## TASK DIRECTIONS
Give back exactly the lines from the one that holds "Screen dimensions: 1431x702" through the final line of the data; omit the pictures and add nothing.

Saved data entries
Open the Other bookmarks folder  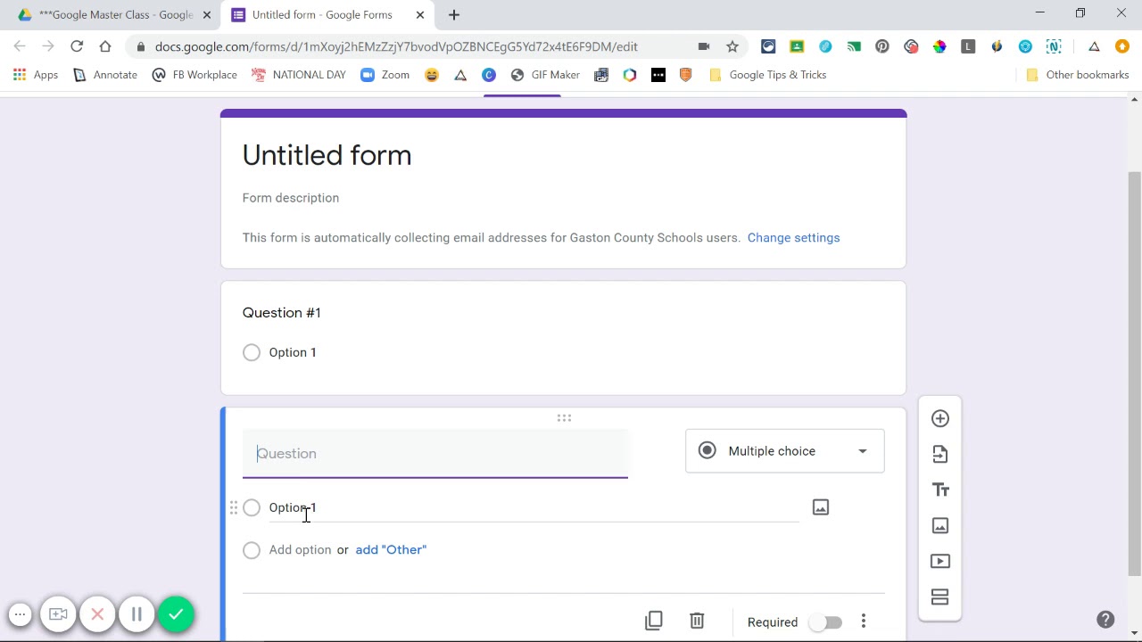click(1078, 75)
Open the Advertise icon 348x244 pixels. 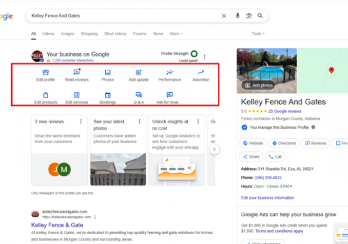tap(200, 73)
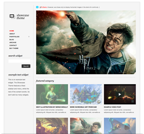Select Archive in the sidebar menu
Viewport: 144px width, 134px height.
click(13, 43)
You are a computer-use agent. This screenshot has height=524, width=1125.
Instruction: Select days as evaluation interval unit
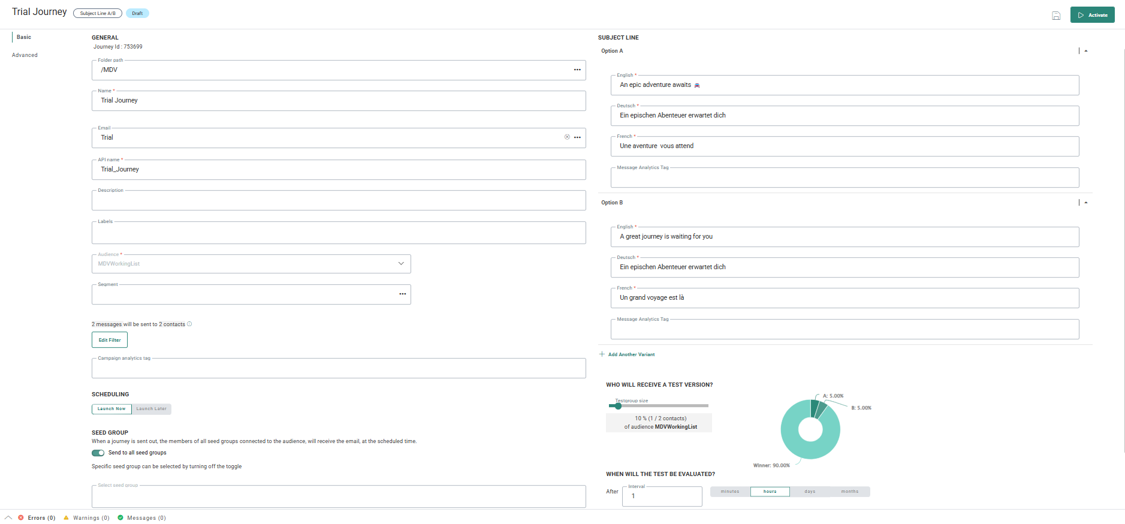tap(810, 492)
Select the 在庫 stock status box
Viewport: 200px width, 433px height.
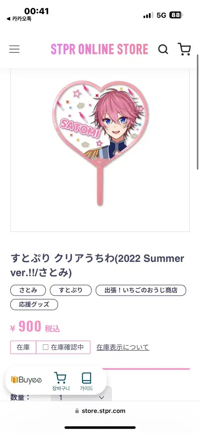[x=23, y=347]
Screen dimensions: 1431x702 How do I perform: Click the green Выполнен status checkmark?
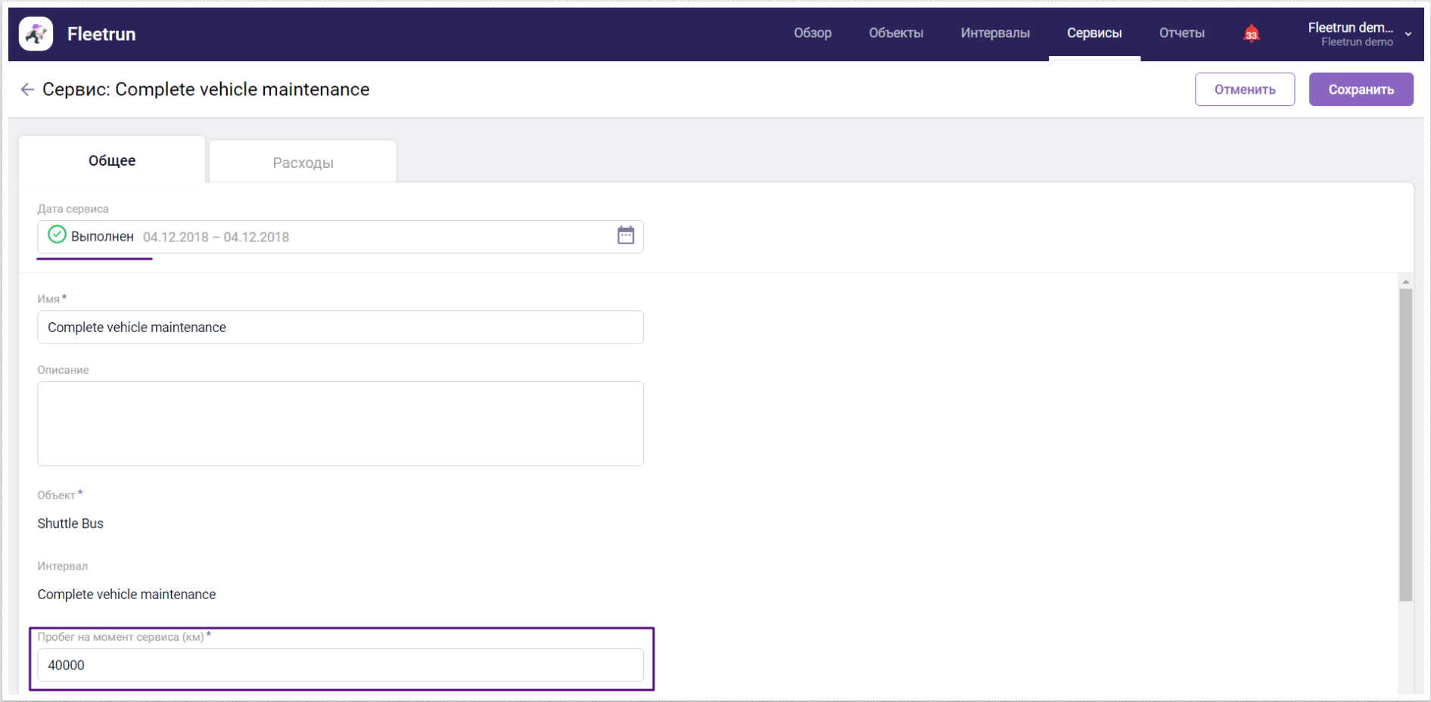[x=57, y=235]
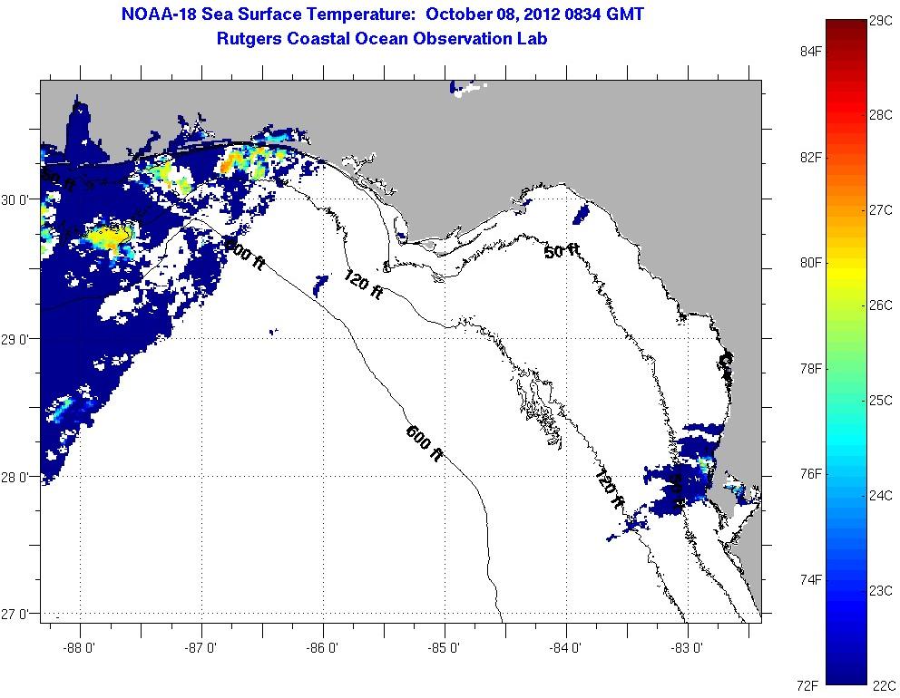The height and width of the screenshot is (698, 900).
Task: Click the 30 0' latitude axis label
Action: click(x=18, y=199)
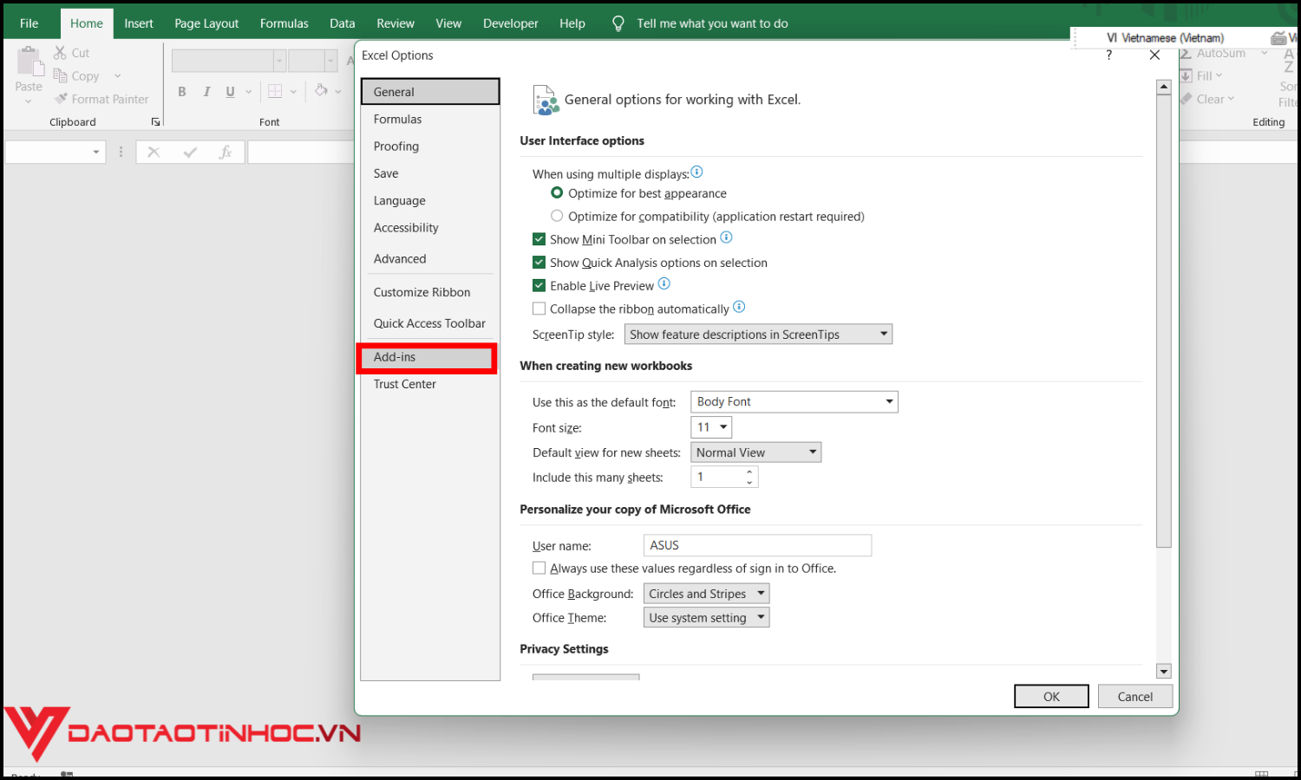
Task: Click the Copy icon in Clipboard group
Action: 59,75
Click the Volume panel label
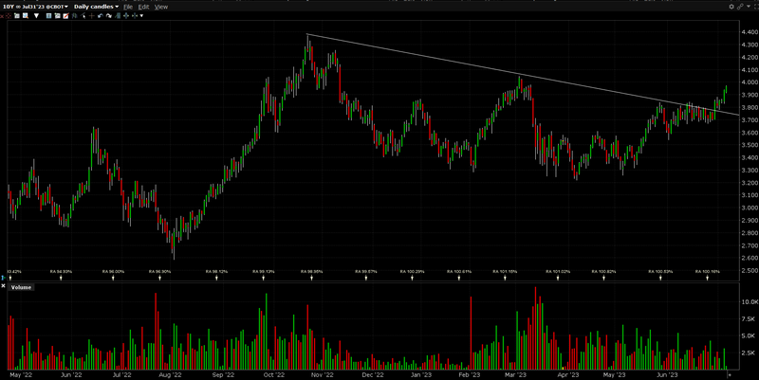This screenshot has width=759, height=380. pos(21,286)
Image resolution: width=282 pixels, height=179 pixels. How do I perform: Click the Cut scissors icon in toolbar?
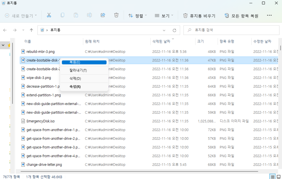tap(49, 15)
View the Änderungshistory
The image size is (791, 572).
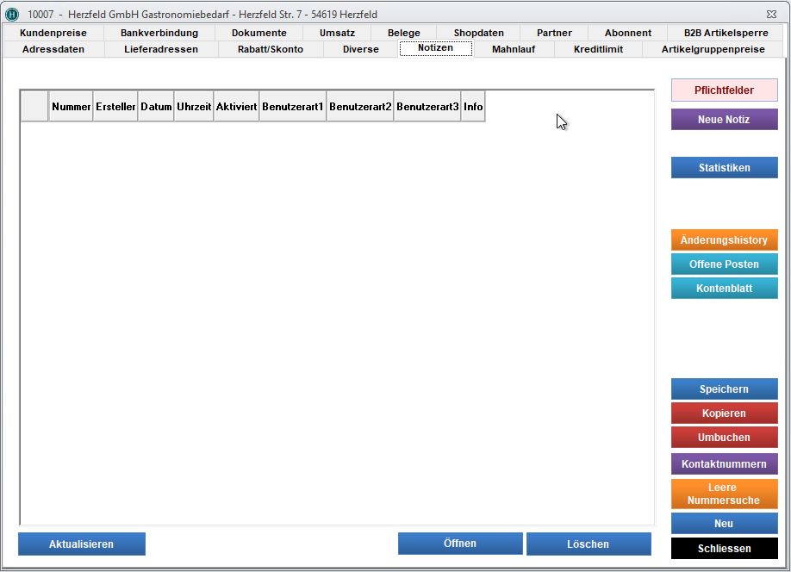[724, 240]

## FINAL ANSWER
Screen dimensions: 1431x702 How do I perform: Click the green Выполнен status checkmark?
[x=57, y=235]
The height and width of the screenshot is (698, 900).
Task: Click the 30 0' latitude axis label
Action: click(x=18, y=199)
Task: Click the Copy icon in Clipboard group
Action: 59,75
Click the Volume panel label
This screenshot has width=759, height=380. pos(21,286)
Image resolution: width=282 pixels, height=179 pixels. How do I perform: Click the Cut scissors icon in toolbar?
tap(49, 15)
View the Änderungshistory
The image size is (791, 572).
[724, 240]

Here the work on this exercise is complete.